▶ **Exercise goal**:
Narrow the data below down to the lines containing "computer".

▶ **Exercise input**:
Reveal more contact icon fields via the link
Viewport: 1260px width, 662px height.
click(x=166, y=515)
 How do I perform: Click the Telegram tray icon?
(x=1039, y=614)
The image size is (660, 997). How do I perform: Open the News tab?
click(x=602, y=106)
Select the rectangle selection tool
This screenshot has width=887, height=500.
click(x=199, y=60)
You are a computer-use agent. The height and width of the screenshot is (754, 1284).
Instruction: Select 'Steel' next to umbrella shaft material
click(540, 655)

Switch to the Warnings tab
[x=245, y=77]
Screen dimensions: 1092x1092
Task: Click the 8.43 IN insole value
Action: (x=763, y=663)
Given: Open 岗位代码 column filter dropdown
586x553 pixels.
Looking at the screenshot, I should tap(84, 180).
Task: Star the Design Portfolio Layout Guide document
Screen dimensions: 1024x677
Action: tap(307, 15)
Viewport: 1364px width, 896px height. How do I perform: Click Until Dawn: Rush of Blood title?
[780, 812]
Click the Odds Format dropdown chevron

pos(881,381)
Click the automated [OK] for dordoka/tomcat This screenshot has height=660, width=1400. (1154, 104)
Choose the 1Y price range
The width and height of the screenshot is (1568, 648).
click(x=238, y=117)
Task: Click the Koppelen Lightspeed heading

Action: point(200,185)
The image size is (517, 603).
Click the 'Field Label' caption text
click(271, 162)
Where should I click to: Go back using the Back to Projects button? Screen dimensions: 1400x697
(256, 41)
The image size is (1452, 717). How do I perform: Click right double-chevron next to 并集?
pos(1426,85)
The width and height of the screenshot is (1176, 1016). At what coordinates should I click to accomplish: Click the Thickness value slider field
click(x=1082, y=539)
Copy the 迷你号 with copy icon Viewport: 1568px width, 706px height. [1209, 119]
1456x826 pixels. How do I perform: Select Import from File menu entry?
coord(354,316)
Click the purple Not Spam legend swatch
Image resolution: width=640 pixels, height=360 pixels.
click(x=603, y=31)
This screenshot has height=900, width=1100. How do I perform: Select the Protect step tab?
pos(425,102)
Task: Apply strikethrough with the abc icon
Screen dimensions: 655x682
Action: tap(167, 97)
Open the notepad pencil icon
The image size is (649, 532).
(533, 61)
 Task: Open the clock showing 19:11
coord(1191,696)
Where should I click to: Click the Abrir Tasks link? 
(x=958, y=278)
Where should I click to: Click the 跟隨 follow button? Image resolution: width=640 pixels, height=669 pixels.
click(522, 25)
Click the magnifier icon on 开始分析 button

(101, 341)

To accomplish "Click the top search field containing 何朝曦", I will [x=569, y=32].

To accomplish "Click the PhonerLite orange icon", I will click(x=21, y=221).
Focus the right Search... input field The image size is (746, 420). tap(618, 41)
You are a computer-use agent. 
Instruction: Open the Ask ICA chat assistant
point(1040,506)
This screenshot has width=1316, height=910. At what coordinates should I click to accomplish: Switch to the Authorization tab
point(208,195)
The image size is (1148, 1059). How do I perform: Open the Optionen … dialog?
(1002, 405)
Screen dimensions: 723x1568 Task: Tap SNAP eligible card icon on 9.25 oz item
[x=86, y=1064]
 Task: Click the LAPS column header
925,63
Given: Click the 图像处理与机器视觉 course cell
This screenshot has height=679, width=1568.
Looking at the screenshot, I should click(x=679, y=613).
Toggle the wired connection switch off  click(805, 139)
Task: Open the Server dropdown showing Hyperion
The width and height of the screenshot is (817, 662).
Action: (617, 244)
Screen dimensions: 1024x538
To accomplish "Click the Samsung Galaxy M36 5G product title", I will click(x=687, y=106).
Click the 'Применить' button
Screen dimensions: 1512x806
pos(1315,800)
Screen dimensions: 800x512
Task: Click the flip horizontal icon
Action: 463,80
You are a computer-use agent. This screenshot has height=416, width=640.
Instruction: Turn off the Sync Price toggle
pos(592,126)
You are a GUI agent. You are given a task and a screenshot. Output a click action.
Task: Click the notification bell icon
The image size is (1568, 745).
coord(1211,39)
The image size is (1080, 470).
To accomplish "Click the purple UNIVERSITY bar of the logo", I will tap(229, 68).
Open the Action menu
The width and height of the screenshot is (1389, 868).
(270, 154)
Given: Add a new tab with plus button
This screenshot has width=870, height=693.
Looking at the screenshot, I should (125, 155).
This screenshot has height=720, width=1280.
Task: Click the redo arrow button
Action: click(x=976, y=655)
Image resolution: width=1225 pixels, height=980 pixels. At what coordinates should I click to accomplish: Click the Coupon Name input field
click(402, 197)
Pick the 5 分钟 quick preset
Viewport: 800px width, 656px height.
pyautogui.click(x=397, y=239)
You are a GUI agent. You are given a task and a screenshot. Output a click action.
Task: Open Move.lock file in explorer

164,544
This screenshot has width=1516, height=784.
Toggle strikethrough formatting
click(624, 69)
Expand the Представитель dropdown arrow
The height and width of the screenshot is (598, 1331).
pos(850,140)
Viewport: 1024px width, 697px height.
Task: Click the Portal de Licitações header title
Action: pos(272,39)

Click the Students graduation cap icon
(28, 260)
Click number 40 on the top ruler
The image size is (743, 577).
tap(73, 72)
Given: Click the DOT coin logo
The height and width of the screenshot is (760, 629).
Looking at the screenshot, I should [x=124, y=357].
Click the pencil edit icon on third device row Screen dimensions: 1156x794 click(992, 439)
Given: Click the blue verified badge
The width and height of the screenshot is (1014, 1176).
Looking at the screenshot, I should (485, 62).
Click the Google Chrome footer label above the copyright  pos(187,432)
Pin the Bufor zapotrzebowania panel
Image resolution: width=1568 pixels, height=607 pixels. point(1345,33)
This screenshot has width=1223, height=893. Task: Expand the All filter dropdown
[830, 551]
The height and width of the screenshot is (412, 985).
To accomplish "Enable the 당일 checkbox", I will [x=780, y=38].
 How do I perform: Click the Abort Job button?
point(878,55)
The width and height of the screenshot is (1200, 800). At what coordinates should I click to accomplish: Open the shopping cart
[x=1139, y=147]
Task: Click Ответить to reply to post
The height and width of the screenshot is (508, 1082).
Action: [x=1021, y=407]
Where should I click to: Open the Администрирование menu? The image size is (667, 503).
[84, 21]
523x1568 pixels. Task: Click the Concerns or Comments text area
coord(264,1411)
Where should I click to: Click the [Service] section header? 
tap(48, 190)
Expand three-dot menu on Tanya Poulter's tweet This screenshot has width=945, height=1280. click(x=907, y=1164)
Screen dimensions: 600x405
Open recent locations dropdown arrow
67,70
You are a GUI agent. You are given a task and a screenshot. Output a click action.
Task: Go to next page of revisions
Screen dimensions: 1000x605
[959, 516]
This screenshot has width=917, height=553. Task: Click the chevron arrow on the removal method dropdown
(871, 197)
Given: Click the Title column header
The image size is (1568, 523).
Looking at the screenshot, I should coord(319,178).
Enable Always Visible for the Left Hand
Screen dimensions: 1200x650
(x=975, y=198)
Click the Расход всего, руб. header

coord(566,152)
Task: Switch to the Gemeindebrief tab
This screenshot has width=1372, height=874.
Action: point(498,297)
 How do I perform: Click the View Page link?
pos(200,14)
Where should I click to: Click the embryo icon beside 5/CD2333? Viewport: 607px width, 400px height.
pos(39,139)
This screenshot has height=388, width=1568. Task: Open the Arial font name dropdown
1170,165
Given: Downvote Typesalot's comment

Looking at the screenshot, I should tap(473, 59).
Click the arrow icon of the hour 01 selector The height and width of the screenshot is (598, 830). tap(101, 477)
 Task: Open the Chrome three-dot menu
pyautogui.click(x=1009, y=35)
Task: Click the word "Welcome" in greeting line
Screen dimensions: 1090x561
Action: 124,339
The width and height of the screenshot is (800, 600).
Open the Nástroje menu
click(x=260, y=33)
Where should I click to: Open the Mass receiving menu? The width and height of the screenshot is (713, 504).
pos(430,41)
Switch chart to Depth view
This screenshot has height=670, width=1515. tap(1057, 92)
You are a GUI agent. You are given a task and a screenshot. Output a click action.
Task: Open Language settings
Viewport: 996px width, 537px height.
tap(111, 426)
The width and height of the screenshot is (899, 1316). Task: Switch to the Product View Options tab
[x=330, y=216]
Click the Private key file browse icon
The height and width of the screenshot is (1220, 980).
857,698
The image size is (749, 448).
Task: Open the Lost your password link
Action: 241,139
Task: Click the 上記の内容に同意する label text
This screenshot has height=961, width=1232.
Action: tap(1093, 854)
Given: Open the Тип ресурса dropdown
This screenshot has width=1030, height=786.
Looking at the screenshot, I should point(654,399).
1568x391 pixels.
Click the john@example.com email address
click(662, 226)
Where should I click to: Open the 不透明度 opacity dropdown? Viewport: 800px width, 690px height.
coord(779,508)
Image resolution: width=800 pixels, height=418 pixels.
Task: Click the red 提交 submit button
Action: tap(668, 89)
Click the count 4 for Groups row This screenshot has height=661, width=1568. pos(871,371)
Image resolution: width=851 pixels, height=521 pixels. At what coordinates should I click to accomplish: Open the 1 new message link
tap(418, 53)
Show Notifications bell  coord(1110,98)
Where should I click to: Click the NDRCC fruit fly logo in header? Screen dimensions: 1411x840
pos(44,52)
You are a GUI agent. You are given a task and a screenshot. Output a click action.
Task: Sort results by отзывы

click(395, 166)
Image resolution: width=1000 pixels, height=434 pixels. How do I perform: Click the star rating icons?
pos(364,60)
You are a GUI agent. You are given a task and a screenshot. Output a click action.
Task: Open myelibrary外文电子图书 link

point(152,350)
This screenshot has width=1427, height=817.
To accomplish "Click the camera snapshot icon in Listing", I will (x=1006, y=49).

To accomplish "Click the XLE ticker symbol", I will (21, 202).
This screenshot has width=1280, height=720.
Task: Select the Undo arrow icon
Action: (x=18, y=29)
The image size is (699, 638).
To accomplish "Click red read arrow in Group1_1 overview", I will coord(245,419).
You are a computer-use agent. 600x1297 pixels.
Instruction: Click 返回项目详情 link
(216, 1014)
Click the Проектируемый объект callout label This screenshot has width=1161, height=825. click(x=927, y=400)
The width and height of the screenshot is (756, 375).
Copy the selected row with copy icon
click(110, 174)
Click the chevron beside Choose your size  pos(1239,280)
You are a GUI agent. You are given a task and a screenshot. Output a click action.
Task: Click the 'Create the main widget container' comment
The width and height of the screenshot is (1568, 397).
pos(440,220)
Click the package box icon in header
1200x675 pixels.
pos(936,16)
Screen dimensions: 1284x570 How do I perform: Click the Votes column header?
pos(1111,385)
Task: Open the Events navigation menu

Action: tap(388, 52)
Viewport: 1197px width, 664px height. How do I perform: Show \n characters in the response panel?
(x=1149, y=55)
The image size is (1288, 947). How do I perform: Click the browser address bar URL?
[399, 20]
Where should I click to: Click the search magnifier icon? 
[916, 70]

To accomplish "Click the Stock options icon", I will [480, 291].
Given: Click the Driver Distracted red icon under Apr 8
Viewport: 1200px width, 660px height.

▶ **Answer to this exercise**:
You are a computer-use agent. The height and width of the screenshot is (754, 1284).
You are a computer-use agent. 
You are a computer-use agent. This screenshot has height=416, width=640.
You are a computer-use agent. 600x1297 pixels.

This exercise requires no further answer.